Written by Eugene Bright on Friday, 21 December 2012
Photoblog, Politics and Society, UzbekistanNo Comment

In the Republic of Karakalpakstan, which is part of the Republic of Uzbekistan since the collapse of the USSR, authorities are once again forcing child labor on the cotton fields. In this region of one of the worst ecological disaster in the world and bad economical crisis, child labor aggravates the state of the Karakalpaks.  

Headed by Elena Urlaeva, the activists of the Human Rights Alliance of Uzbekistan reported that from September to December in the areas of Uzbekistan and Karakalpakstan there is continued use of child labor on the cotton fields. For example, in late October, activists saw elementary school students working on the fields of villages in Kashkadarya, and underage students working on the fields of many regions of Uzbekistan and Karakalpakstan. Many children are severely ill and exhausted by the long hours of hard labor; they are not provided with health care, adequate food, and accommodation. Children work in conditions of fear and oppression, which is reflected in their psyche. This Fall, fortunately, the use of children to gather the harvest cotton has lessened from previous years.

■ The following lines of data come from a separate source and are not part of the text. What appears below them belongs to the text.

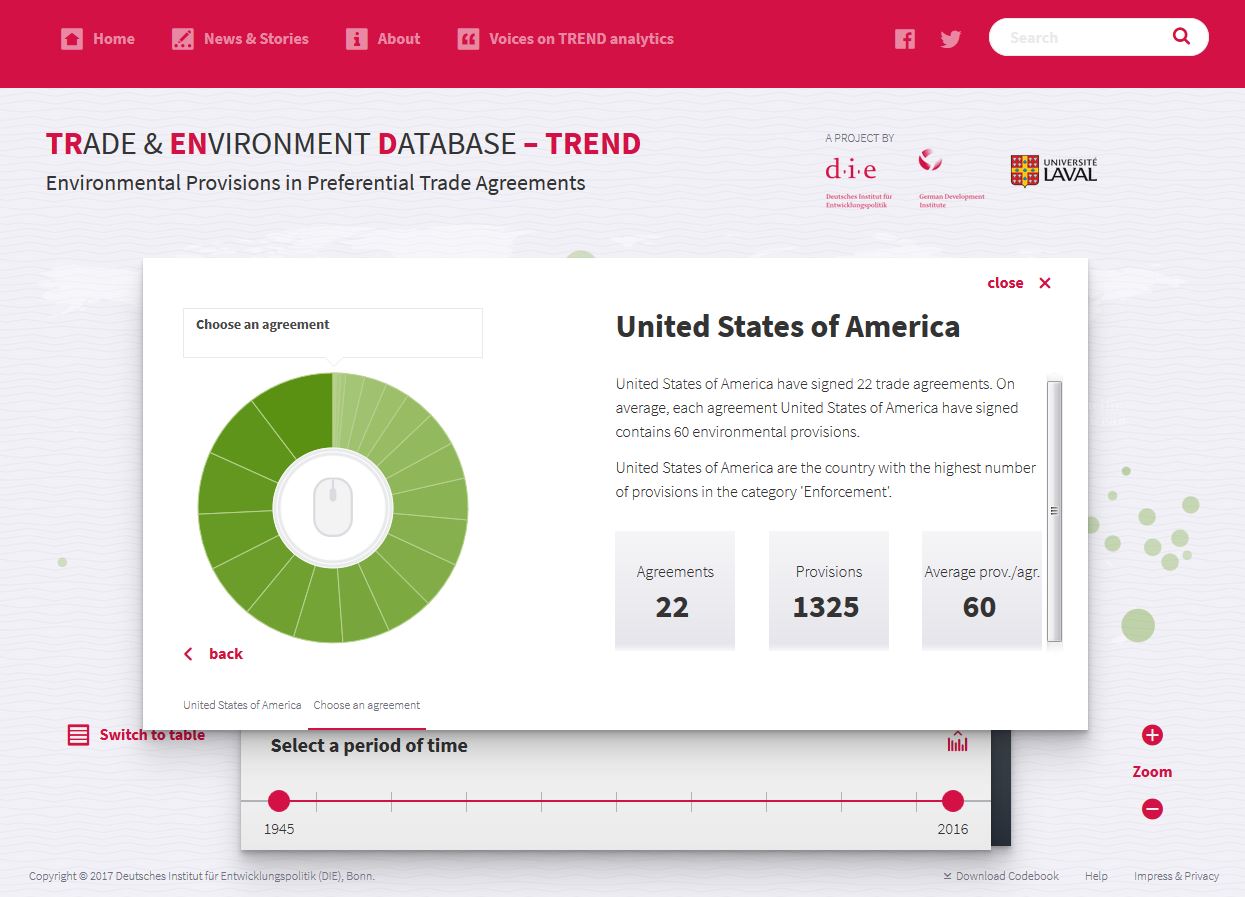Zoom in using the plus icon
This screenshot has width=1245, height=897.
point(1152,733)
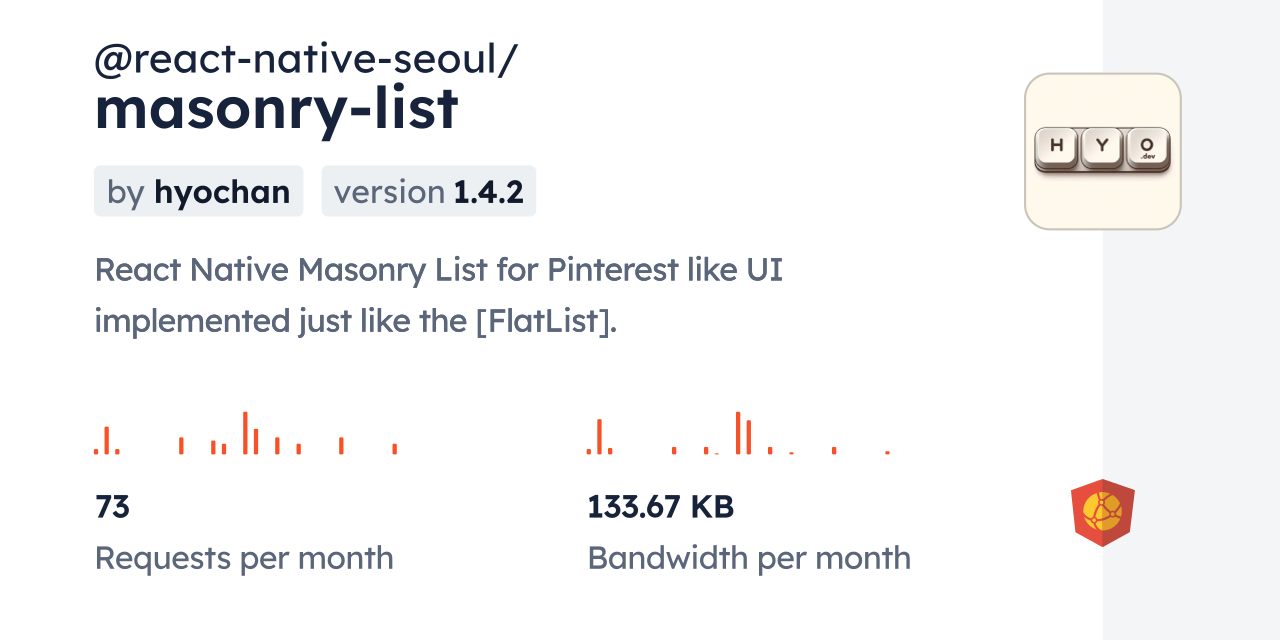Click the requests sparkline chart

pyautogui.click(x=245, y=433)
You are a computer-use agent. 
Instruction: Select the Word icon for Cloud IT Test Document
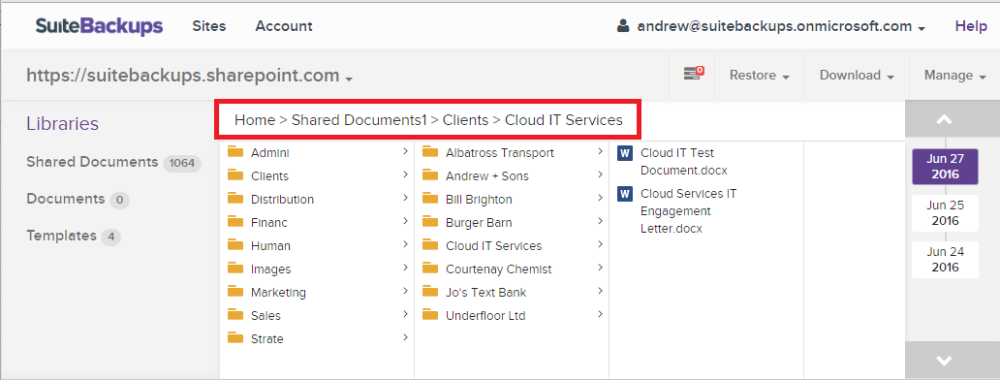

In connection with the exploitation of children, many countries have long refused to buy Uzbek cotton. Nevertheless, on October 18, during the annual International Uzbek Cotton and Textile Fair, 38 countries have agreed to buy approximately 670 thousand tons of Uzbek cotton [Ed.:Not only countries, but also at least one major global firm, H&M, who is now coming under pressure to renounce Uzbekistani cotton.]

Child labor has traditionally been applied in spring and summer of this year as well. According to a published report, released by the Expert Working Group, which is a non-governmental non-commercial network of independent Uzbek experts and researchers (who are engaged in studying the issues of relation between laws and public interests, fundamental human rights and freedoms, rule of law, democratization and liberalization and development of free market economy in Uzbekistan), it states that from the first days of May the Uzbek youth in schools (13-16 years old) and vocational high schools (16-18 years old) were forced to attend spring cotton cultivation activities in many Uzbek regions and Republic of Karakalpakstan. This type of work usually includes weeding and hilling of the ground and is not paid. The minors involved in this type of forced spring labor work from Monday to Friday from 1 p.m. until 6 p.m. Also on Saturdays and Sundays they work at the local cotton fields from 9 a.m. until 6 p.m. Thus on Saturdays the classes for these groups of children are cancelled.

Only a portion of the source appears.